# How to complete this task
From the line that holds "Where should I" down to the last line of the listing below, transcribe exactly and only those lines. Leave pictures out.

# Data

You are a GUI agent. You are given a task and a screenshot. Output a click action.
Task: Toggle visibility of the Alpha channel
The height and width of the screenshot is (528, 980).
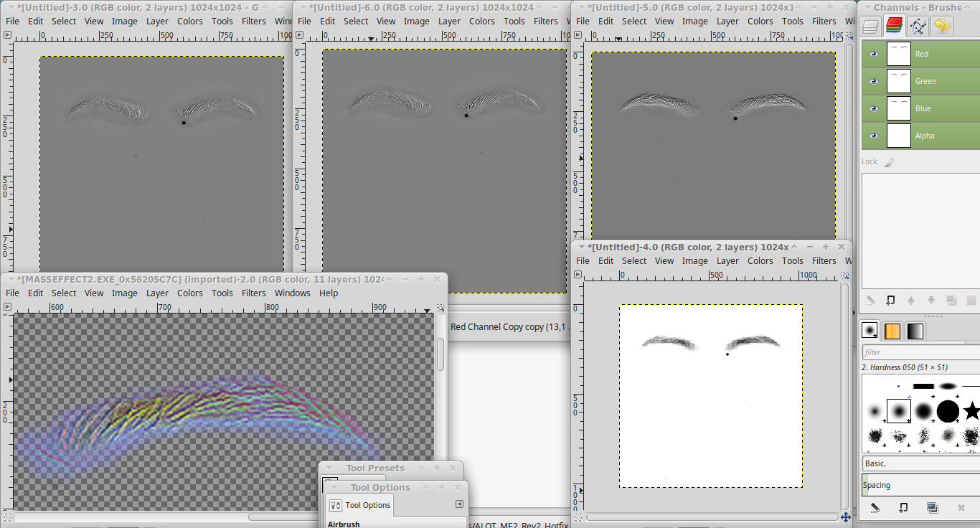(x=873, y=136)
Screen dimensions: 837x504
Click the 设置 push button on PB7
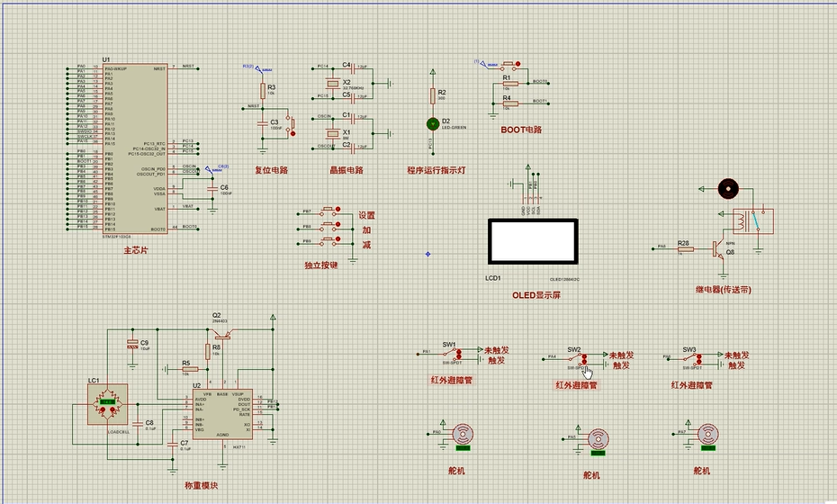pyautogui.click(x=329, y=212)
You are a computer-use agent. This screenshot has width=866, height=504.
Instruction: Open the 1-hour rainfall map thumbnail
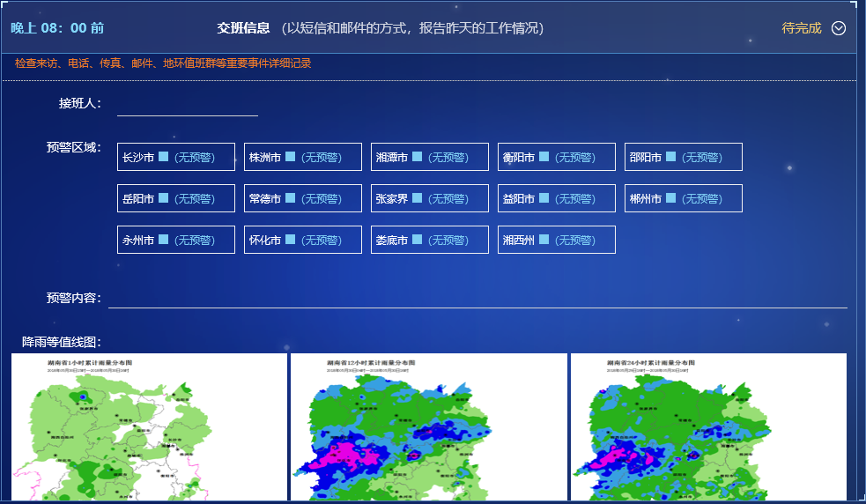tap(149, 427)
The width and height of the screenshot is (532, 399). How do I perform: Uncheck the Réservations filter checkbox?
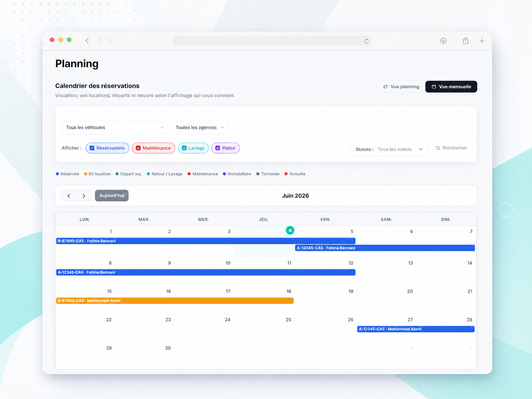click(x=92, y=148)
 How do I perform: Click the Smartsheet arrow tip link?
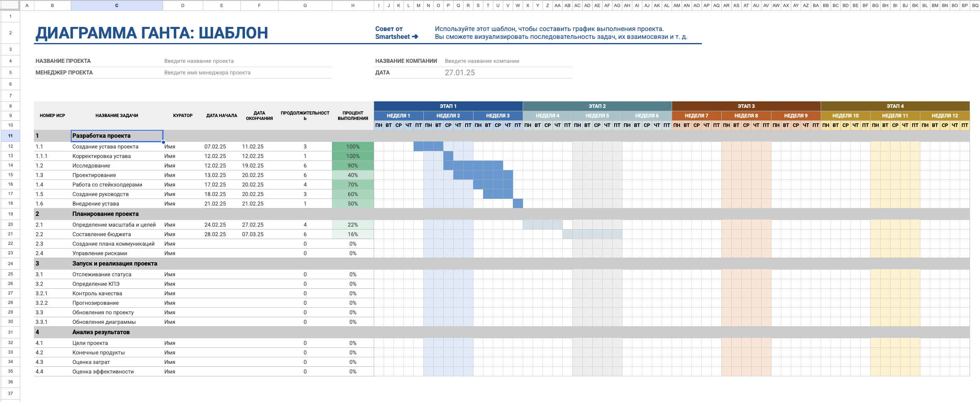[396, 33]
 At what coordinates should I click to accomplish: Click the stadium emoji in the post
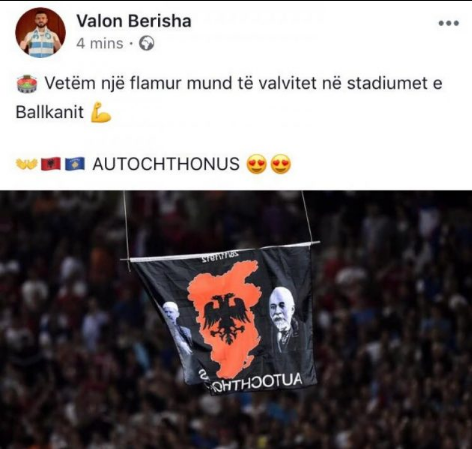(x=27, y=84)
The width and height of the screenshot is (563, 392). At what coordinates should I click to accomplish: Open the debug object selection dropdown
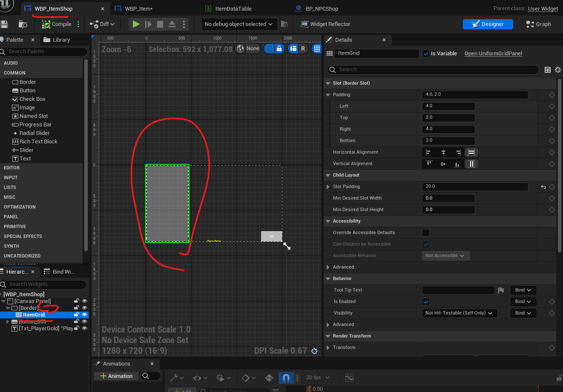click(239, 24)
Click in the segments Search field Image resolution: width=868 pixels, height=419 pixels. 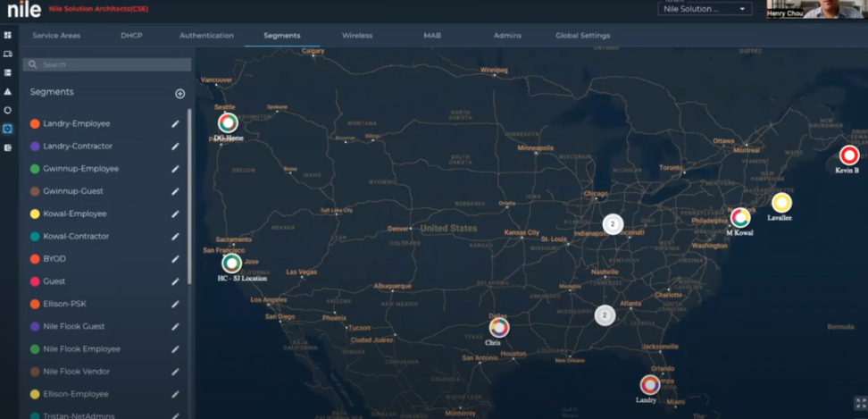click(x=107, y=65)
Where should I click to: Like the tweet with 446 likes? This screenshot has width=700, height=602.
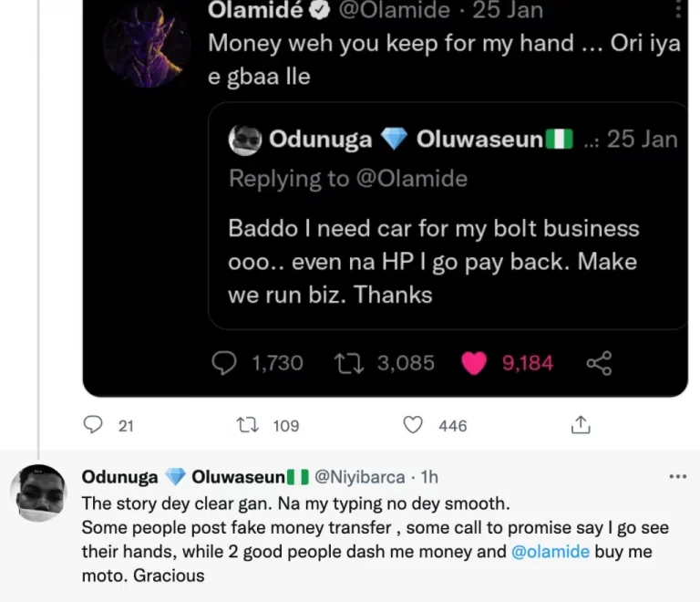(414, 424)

# Reply to the task
Where should I click to: Like the tweet with 446 likes? This screenshot has width=700, height=602.
(414, 424)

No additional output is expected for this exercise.